Gorse is a plant with a long and sustained association with Man. The name itself is said to derive from the Anglo Saxon word ‘gorst’ meaning ‘waste’, perhaps reflecting an association with the poor soils on which it grows. However, it is with another Anglo Saxon word that many know the plant today. This is ‘furze’ (‘fyrs’ in the Anglo Saxon) which highlights the use of the plant for firewood. ‘Furze’ is one of just a handful of Anglo Saxon words still in use in their original form. The use of gorse for fuel was once a widespread practice, not just domestically but also for industrial processes such as for firing West Country china clay ovens or for the baking of bread.
Gorse had a number of other uses, one of the most important of which was the provision of winter fodder for livestock.
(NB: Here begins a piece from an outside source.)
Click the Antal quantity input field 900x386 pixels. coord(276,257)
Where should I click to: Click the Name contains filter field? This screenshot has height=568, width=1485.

In some areas the gorse was managed like a crop specifically for this purpose, with a preference shown for the softer female form of Western Gorse (an uncommon plant in Norfolk, found only in scattered parts of the north of the county). The sharp spines, evolved to deter browsing animals, had to be crushed in a mill before being fed to livestock. Many of the mills at which the crushing took place were established specifically for this purpose. One, perhaps rather unexpected, use for gorse was in gold mining. The Romans deployed a technique called ground sluicing, in which water was used to wash gold-rich silt through a series of filter beds. The Roman engineers found that gold dust was trapped more effectively by gorse than by the other filters that they tried. Mind you, handling the filters cannot have been much fun!
There is something about gorse that makes me think that is a rather fine plant. Perhaps it is the soft vanilla smell that comes off its flowers, or that it adds a strong structural component to the open heaths and waste ground on which it grows. Whatever the reason, I am in good company in my liking of the plant. The great Swedish naturalist Linnaeus is reputed to have fallen to his knees and thanked God when he first saw gorse on an English common. A fine plant indeed!